Design, develop, and take responsibility for the installation of ship machinery and related equipment including propulsion machines and power supply systems.


  • Prepare, or direct the preparation of, product or system layouts and detailed drawings and schematics.
  • Inspect marine equipment and machinery in order to draw up work requests and job specifications.
  • Conduct analytical, environmental, operational, or performance studies in order to develop designs for products, such as marine engines, equipment, and structures.
  • Design and oversee testing, installation, and repair of marine apparatus and equipment.
  • Prepare plans, estimates, design and construction schedules, and contract specifications, including any special provisions.
  • Investigate and observe tests on machinery and equipment for compliance with standards.
  • Coordinate activities with regulatory bodies in order to ensure repairs and alterations are at minimum cost, consistent with safety.
  • Conduct environmental, operational, or performance tests on marine machinery and equipment.
  • Prepare technical reports for use by engineering, management, or sales personnel.
  • Maintain contact with, and formulate reports for, contractors and clients in order to ensure completion of work at minimum cost.
  • Evaluate operation of marine equipment during acceptance testing and shakedown cruises.
  • Analyze data in order to determine feasibility of product proposals.
  • Determine conditions under which tests are to be conducted, as well as sequences and phases of test operations.
  • Procure materials needed to repair marine equipment and machinery.
  • Confer with research personnel in order to clarify or resolve problems, and to develop or modify designs.
  • Review work requests, and compare them with previous work completed on ships in order to ensure that costs are economically sound.
  • Act as liaisons between ships' captains and shore personnel in order to ensure that schedules and budgets are maintained, and that ships are operated safely and efficiently.
  • Perform monitoring activities in order to ensure that ships comply with international regulations and standards for life saving equipment and pollution preventatives.
  • Check, test, and maintain automatic controls and alarm systems.
  • Supervise other engineers and crewmembers, and train them for routine and emergency duties.
  • Maintain and coordinate repair of marine machinery and equipment for installation on vessels.
  • Maintain records of engineering department activities, including expense records and details of equipment maintenance and repairs.
  • Schedule machine overhauls and the servicing of electrical, heating, ventilation, refrigeration, water, and sewage systems.


  • Realistic - Realistic occupations frequently involve work activities that include practical, hands-on problems and solutions. They often deal with plants, animals, and real-world materials like wood, tools, and machinery. Many of the occupations require working outside, and do not involve a lot of paperwork or working closely with others.
  • Investigative - Investigative occupations frequently involve working with ideas, and require an extensive amount of thinking. These occupations can involve searching for facts and figuring out problems mentally.

__Exercise requirements__:
**a.** Write out the stretch of the marine engineering text from "Design, develop, and" through "apparatus and equipment.".
**b.** Answer these questions from the marine engineering text:
(i) During which two occasions is the operation of marine equipment evaluated?
(ii) Between whom do marine engineers act as liaisons?
(iii) What do Investigative occupations require an extensive amount of?
**c.** Proceed with the marine engineering text, picking up after its last sentence.

__Supplied data__:
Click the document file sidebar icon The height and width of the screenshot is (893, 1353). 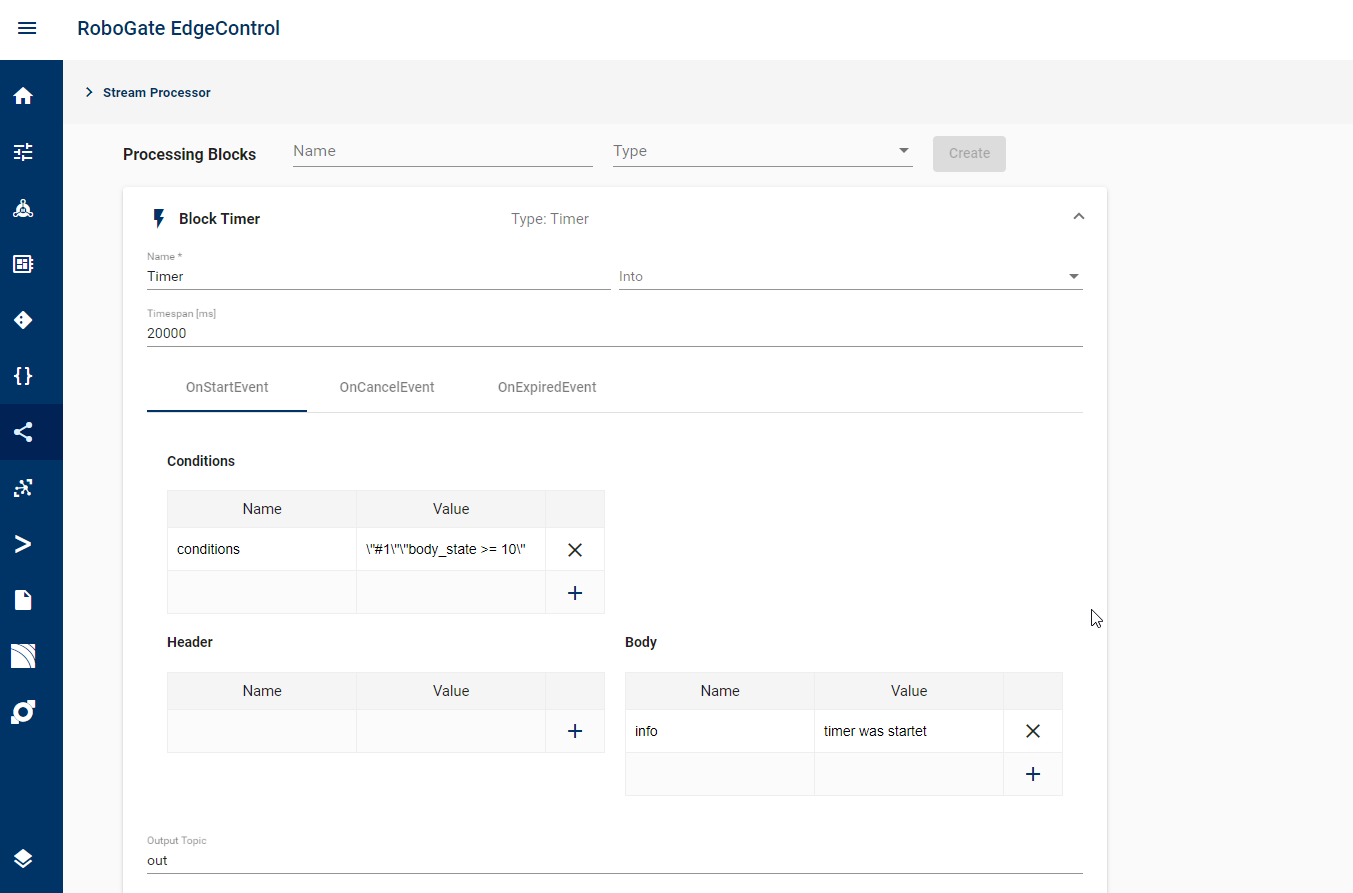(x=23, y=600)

* * *

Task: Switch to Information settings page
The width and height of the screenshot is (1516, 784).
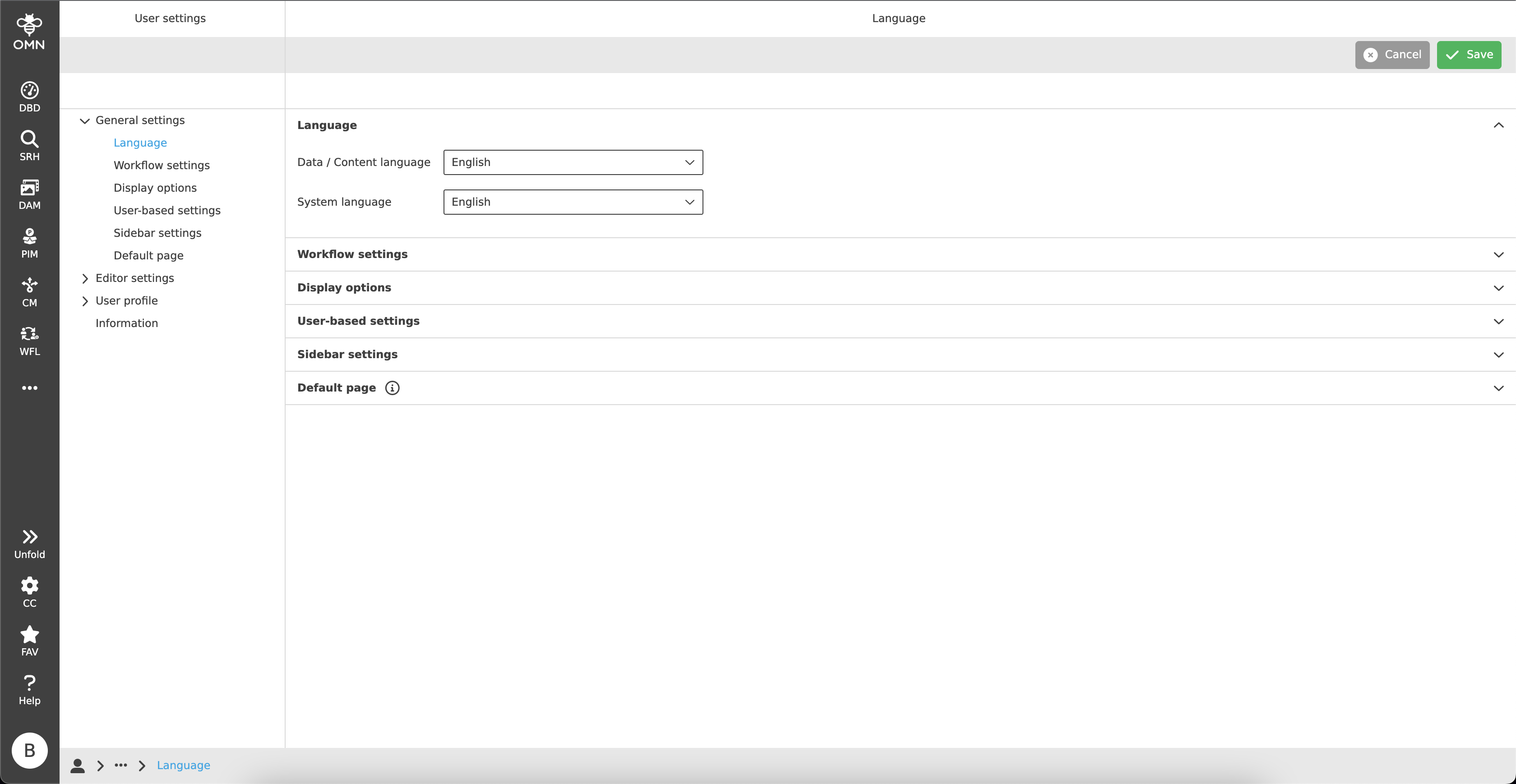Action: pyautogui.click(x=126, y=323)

__Answers by task__:
**a.**
Design, develop, and take responsibility for the installation of ship machinery and related equipment including propulsion machines and power supply systems.


  • Prepare, or direct the preparation of, product or system layouts and detailed drawings and schematics.
  • Inspect marine equipment and machinery in order to draw up work requests and job specifications.
  • Conduct analytical, environmental, operational, or performance studies in order to develop designs for products, such as marine engines, equipment, and structures.
  • Design and oversee testing, installation, and repair of marine apparatus and equipment.

**b.**
(i) Acceptance testing and shakedown cruises.
(ii) Ships' captains and shore personnel.
(iii) Thinking.

**c.**
  • Enterprising - Enterprising occupations frequently involve starting up and carrying out projects. These occupations can involve leading people and making many decisions. Sometimes they require risk taking and often deal with business.
  • Conventional - Conventional occupations frequently involve following set procedures and routines. These occupations can include working with data and details more than with ideas. Usually there is a clear line of authority to follow.

Education, Training, Experience

  • Education - Most of these occupations require a four-year bachelor's degree, but some do not.
  • Training - Employees in these occupations usually need several years of work-related experience, on-the-job training, and/or vocational training.
  • Experience - A considerable amount of work-related skill, knowledge, or experience is needed for these occupations. For example, an accountant must complete four years of college and work for several years in accounting to be considered qualified.



  • Reading Comprehension - Understanding written sentences and paragraphs in work related documents.
  • Active Listening - Giving full attention to what other people are saying, taking time to understand the points being made, asking questions as appropriate, and not interrupting at inappropriate times.
  • Writing - Communicating effectively in writing as appropriate for the needs of the audience.
  • Speaking - Talking to others to convey information effectively.
  • Mathematics - Using mathematics to solve problems.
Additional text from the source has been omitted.